Revolut Is Delaying Its IPO Because It Wants More Than a Pop


Revolut Is Delaying Its IPO Because It Wants More Than a Pop
Revolut Is Delaying Its IPO Because It Wants More Than a Pop – Moby

Revolut’s long-teased IPO is not imminent after all. The London-based fintech’s CEO Nikolay Storonsky says the company is still roughly two years away from going public, pushing any debut into 2028 at the earliest.

That might sound like a delay, but it is really a statement of ambition. Revolut is not trying to squeeze into the market as a hot fintech story. It wants to arrive as something bigger, more trusted, and much harder for investors to dismiss as just another digital banking darling with a nice interface and a volatile business model.

Storonsky said Revolut is not planning to list before 2028, cooling speculation that one of Europe’s most closely watched fintechs might test public markets sooner. He framed the decision around trust, arguing that being public matters more for a bank than for a typical private tech company.

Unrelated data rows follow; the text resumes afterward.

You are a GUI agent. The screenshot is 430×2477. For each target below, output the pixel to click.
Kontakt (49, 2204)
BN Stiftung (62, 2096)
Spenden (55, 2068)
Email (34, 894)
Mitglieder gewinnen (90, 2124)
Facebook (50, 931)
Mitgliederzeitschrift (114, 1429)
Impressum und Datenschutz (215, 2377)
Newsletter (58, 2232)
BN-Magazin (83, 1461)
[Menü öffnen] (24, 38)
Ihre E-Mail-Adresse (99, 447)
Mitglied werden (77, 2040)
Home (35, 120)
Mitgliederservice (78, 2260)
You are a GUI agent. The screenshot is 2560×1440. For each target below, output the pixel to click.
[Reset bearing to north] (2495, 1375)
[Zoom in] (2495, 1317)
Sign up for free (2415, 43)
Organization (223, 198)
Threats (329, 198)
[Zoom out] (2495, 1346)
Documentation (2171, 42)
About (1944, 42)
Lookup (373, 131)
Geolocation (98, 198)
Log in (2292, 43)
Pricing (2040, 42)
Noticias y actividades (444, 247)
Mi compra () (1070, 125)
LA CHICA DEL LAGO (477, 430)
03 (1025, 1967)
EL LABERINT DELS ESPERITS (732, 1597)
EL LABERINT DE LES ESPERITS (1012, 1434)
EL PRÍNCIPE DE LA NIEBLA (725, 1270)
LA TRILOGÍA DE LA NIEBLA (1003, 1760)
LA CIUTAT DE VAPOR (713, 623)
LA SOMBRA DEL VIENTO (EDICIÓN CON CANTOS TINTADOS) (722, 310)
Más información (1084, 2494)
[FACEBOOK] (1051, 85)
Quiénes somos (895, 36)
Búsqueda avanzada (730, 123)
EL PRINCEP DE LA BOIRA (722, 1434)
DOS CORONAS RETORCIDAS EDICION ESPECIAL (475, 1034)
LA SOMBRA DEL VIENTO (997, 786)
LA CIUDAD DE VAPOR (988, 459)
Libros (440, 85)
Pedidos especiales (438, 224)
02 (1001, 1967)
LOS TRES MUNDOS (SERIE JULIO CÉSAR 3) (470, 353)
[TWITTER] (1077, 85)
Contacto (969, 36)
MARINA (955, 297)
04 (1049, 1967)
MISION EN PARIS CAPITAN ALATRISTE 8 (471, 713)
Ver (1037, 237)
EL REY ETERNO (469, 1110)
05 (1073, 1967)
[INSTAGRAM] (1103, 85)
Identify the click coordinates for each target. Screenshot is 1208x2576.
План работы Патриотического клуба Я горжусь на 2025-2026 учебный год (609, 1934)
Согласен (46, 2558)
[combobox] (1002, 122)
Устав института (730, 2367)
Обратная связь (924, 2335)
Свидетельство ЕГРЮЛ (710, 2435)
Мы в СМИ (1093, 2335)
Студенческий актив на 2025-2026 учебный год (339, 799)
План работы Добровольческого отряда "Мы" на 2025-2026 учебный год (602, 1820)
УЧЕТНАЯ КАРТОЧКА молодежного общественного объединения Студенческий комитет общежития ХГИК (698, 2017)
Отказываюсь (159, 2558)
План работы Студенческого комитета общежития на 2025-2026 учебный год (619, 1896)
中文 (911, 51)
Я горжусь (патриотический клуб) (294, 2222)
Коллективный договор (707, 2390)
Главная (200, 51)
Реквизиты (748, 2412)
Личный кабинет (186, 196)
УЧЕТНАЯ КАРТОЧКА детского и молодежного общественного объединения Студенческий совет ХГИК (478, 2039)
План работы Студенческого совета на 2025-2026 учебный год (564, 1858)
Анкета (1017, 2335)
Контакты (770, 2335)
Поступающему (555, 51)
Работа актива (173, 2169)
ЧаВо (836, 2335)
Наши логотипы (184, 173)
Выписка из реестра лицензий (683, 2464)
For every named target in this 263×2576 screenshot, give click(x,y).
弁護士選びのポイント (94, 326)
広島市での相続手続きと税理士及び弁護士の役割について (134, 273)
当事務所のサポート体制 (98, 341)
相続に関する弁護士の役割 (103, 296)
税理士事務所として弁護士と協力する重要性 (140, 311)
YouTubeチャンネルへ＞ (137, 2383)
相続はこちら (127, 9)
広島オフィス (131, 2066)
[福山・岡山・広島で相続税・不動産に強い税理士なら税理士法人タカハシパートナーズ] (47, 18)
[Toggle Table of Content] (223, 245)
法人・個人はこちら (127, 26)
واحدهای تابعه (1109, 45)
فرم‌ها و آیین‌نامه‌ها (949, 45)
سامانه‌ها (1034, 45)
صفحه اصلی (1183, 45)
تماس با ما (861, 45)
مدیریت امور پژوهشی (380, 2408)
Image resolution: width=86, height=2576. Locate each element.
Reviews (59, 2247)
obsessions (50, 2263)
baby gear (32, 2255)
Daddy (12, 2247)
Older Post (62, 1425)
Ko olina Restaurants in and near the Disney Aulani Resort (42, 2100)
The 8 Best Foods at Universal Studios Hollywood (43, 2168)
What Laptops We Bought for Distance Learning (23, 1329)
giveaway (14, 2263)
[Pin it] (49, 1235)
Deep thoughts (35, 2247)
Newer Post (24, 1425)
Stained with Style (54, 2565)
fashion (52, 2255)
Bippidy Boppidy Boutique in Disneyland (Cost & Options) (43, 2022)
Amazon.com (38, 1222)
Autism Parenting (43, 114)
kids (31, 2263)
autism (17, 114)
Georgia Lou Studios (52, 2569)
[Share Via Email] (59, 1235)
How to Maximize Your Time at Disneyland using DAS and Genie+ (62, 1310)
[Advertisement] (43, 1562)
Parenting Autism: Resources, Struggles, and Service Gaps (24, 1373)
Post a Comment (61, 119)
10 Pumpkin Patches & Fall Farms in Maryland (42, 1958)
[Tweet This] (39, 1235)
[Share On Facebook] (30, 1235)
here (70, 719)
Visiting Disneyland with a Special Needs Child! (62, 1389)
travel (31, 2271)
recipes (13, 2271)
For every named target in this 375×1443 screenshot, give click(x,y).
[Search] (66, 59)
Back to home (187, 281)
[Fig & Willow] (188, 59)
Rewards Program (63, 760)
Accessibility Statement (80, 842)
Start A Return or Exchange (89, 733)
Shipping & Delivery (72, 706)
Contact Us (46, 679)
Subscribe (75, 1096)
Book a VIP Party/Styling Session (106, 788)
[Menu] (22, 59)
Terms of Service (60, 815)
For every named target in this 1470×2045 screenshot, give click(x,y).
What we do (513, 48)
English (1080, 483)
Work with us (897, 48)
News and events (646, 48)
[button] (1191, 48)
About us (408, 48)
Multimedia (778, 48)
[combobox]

In the meantime, Revolut is expected to keep leaning on secondary share sales. That has become a familiar playbook for the company. Rather than rushing into an IPO, it has used private transactions to give early investors and employees liquidity while steadily ratcheting up its valuation.

That strategy has worked well so far. Revolut’s last major secondary deal valued the company at about $75 billion, well above the previous level. Fresh private transactions could push that figure higher still, and there is already chatter that management has its eyes on a much larger public-market valuation when the time finally comes.

The company has the numbers to make the patience look credible. Revenues and profits have been climbing fast, putting Revolut in a different league from many fintech rivals that are still better at generating buzz than actual earnings. At the same time, the company has been expanding aggressively across markets, adding products and pushing harder into the regulatory plumbing that separates a fintech with swagger from a bank with staying power.

The biggest strategic move now is the U.S. Revolut has applied for a national bank charter there, after finally securing its U.K. banking license in March. It has also beefed up its U.S. leadership, signaling that America is no longer some nice-to-have growth story on a slide deck. It is central to the next chapter.

The easy read is that Revolut is delaying because markets are unpredictable. That is true, but it is also lazy. The more interesting point is that Revolut does not need to list yet, and that changes everything.

For years, fintech culture treated an IPO like a graduation ceremony. Raise money, grow users, slap on a giant valuation, then head for the exits with a big public debut and a flattering profile about “disruption.” That script has aged badly. Public investors have become far less enchanted by companies that promise scale tomorrow while quietly setting cash on fire today.